The lines below that include the word "agent" are to be reported.

[[ Provided data open ]]

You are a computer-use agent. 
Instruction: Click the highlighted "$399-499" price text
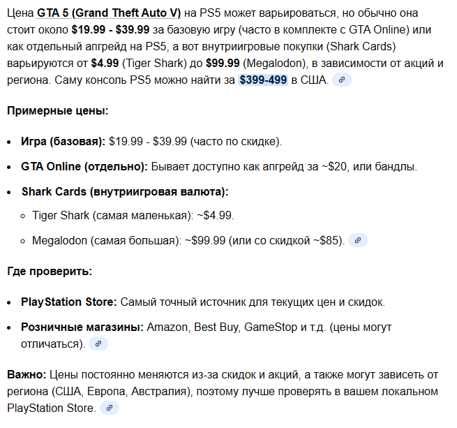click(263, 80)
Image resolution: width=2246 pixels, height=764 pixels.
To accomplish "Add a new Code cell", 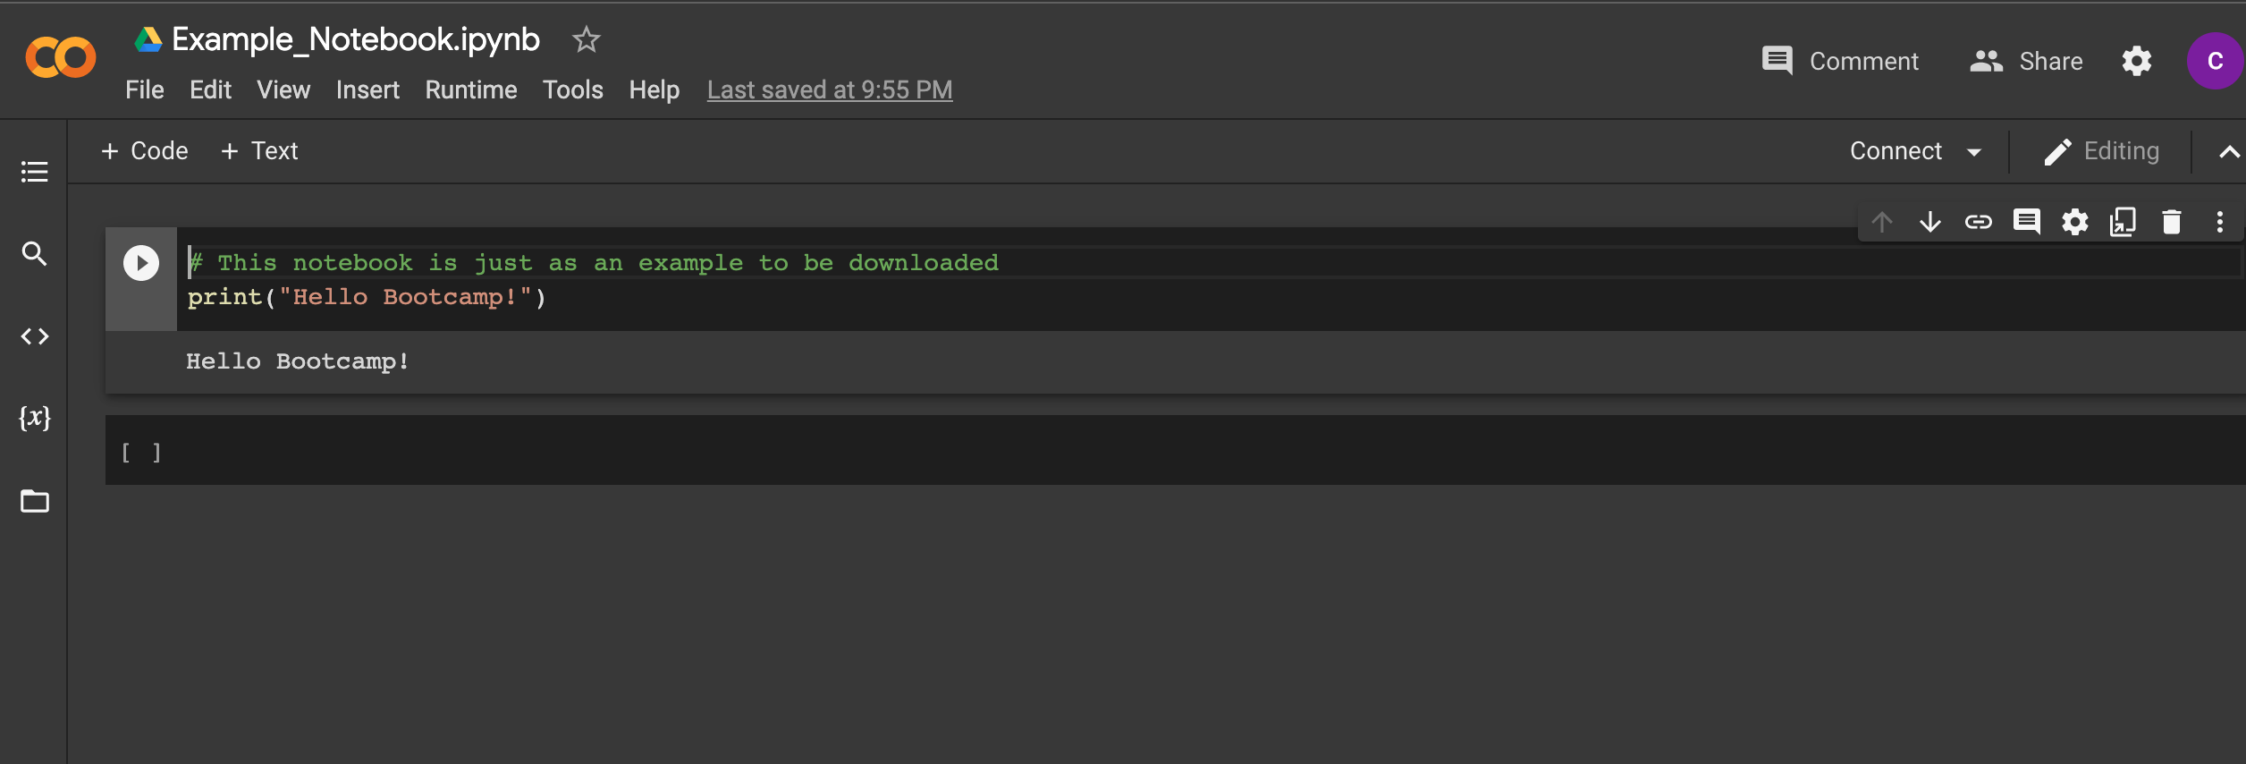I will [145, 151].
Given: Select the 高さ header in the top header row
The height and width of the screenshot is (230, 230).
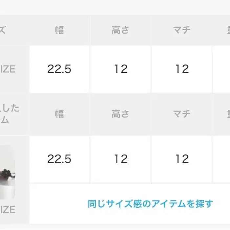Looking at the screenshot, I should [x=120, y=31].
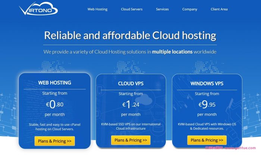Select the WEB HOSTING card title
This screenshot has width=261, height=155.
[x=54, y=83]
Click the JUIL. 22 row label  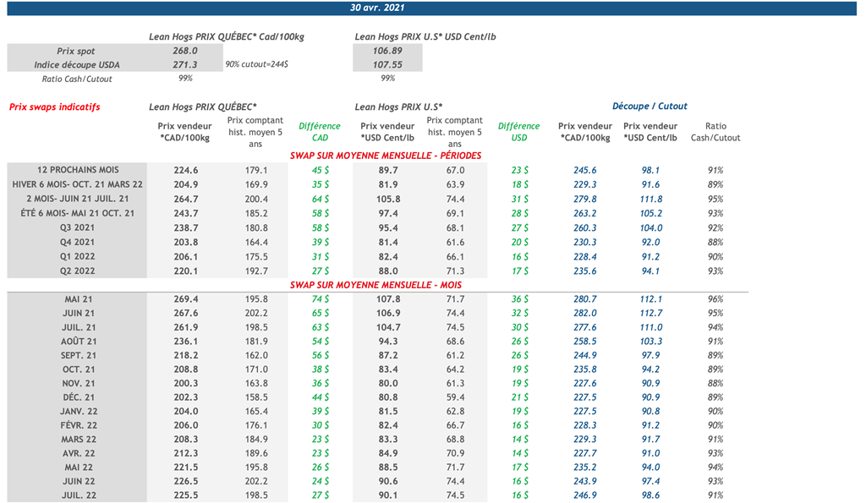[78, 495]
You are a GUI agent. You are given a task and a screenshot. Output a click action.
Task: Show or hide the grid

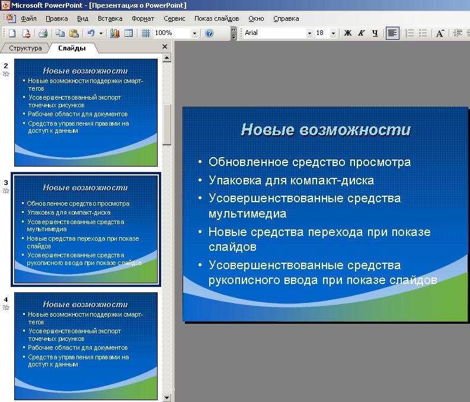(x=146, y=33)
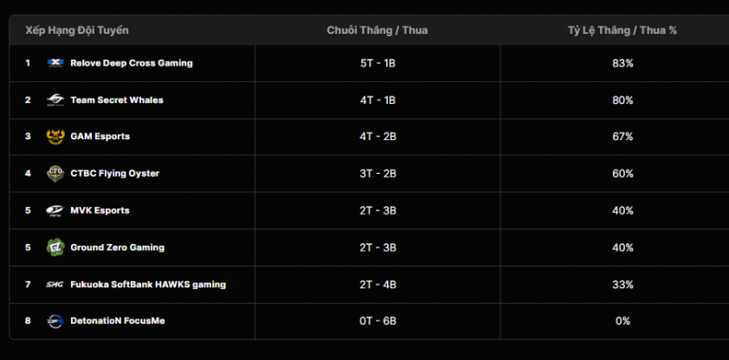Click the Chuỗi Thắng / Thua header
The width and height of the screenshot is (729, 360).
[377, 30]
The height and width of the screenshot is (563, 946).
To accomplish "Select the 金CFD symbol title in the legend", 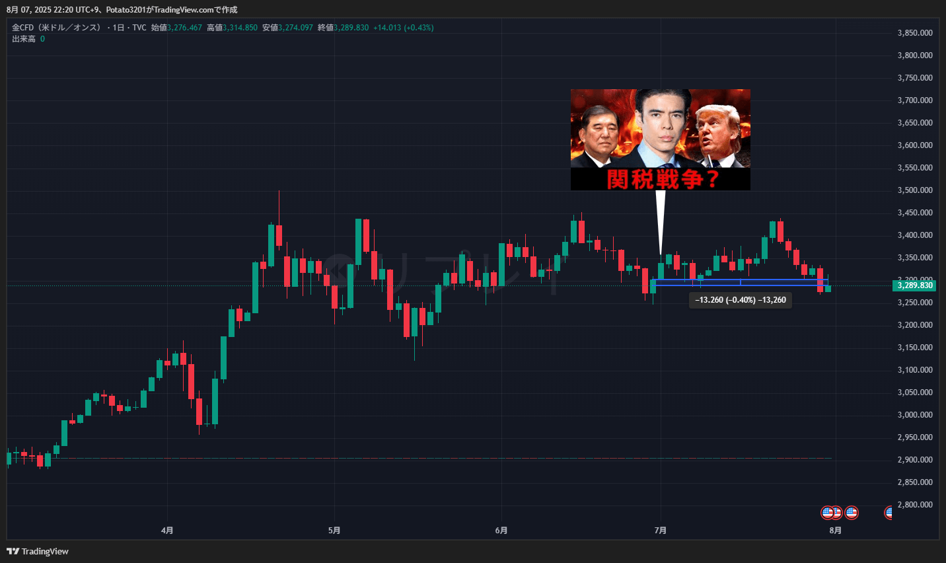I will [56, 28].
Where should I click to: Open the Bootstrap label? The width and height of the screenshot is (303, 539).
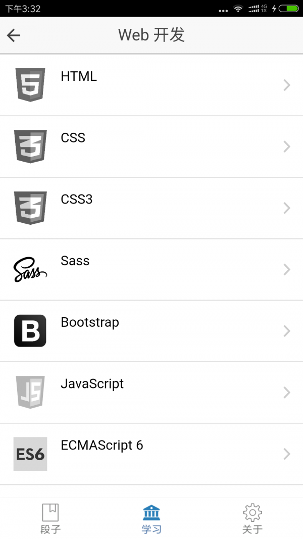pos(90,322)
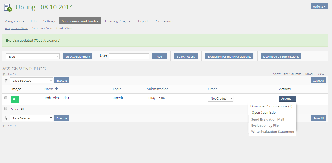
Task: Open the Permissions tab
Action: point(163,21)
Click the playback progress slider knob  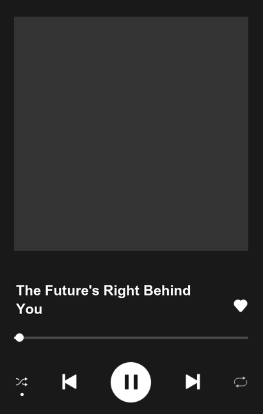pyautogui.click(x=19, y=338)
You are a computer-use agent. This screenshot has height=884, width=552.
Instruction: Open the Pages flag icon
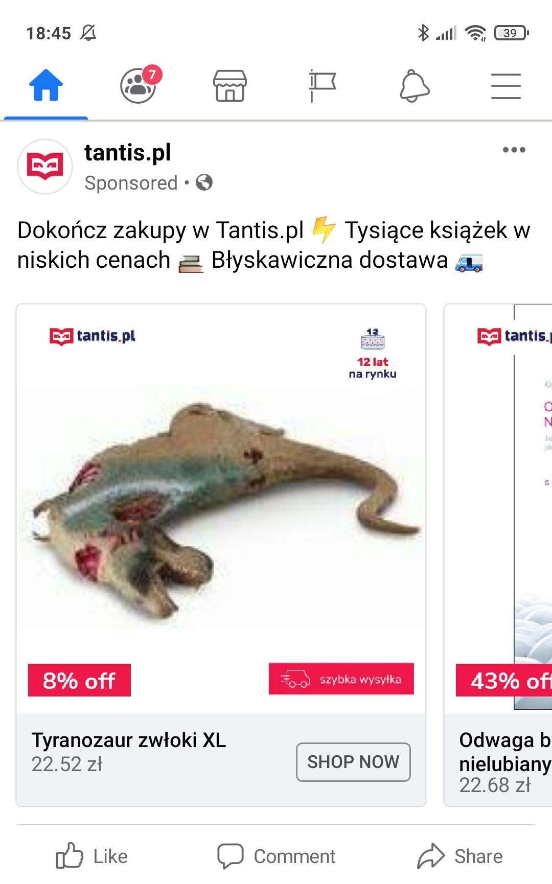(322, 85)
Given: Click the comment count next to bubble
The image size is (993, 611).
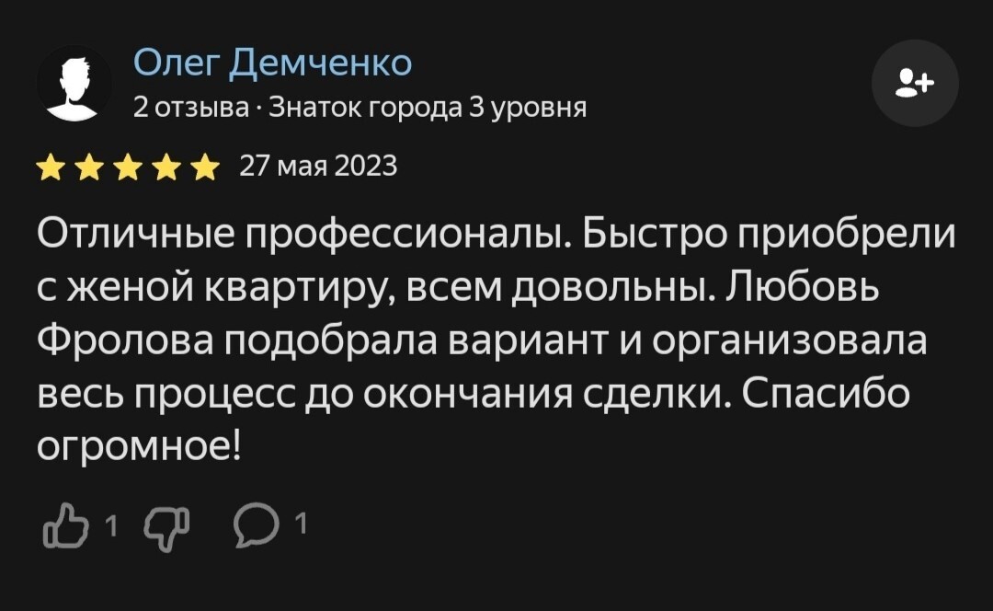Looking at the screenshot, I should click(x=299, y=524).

[[ Provided data closed ]]

Response box
You are a computer-use agent. 
You are a GUI agent. You are given a task and a screenshot. Output a click action.
You are a computer-use agent. This screenshot has height=884, width=552.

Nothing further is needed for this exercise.